Just started this game, and I love it. You play a survivor of a nuclear apocalypse, woken up 200 years after the war and tasked with escaping the cryogenic bunker to explore and survive the huge nuclear wasteland. The graphics, sound and music are incredible, well wrought and with just enough of a tinge of melancholy and sadness to perfectly fit the ravaged world before you. Whoever curated the pop songs of yesteryear that you can play on the radio via your PipBoy is a genius - they are great.
The game is ramping up slowly enough for me to get a feel for the controls, menus, and world, but challenging enough that I catch myself literally on the edge of my seat. The first time I played Fallout 4 I started it up just to see what the graphics and character choices were like, and snapped to 6 hours later completely immersed. If I hadn’t gotten careless after a save and fallen off a building, I might still be playing! But that was a good sign to go get some dinner. And I am itching to get back to the game tonight.
In this game you’ll explore bombed out buildings, rusted out atomic cars, radioactive forests and cities gone to ruin, all while trying to stay alive and help people if you can. (There are “bad” game choices, like stealing stuff from people, but I always play games with good-bad choices according to my own morals, so - mostly good.)
The weapons, looting and crafting systems feel like an RPG. That said, I this is essentially a first person shooter, although I did find a control that lets you play in a 3rd person perspective. I am NOT a hardcore gamer, and find most FPS games very frustrating - in fact I tried a similarly themed FPS that made me so angry I had to stop playing after about 45 minutes of running around in the dark - but Fallout 4 is fun and engaging for me. REALLY fun. Moving around, choosing weapons, aiming and shooting are all very intuitive. Safe cracking and general lock-picking are - well, I’m working on it. I play to relax, so the “Easy” setting is my friend, but those who crave more of a challenge can certainly set the difficulty level higher.
I was advised by a friend to start with Fallout: New Vegas, but Fallout 4 was free on GamePass, which made it an easy decision. I like the game enough to try New Vegas down the road, though.

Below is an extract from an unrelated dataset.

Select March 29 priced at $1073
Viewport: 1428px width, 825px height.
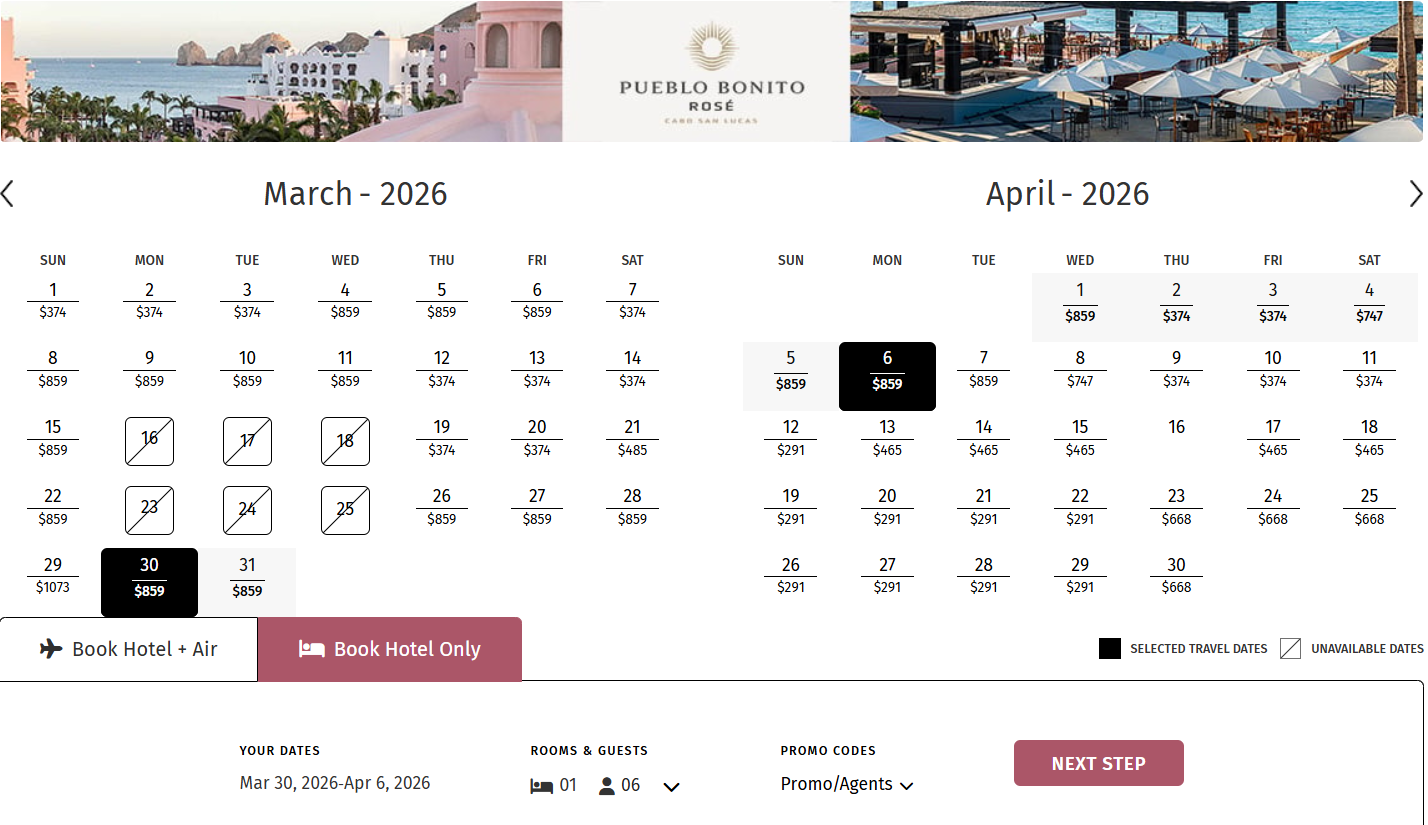(x=53, y=576)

Yes, I know it came out 5 years ago. A lot of the games I play are not new. I’m a casual but enthusiastic gamer who likes games that are fun, interesting and challenging, but not insane. Bonus if I can play free. EXTRA Bonus if I can play as a female character. Right now, Fallout: 4 is right up there with Assassins Creed Odyssey, ReCore Definitive and Jedi Academy as my go-to X-Box adventures.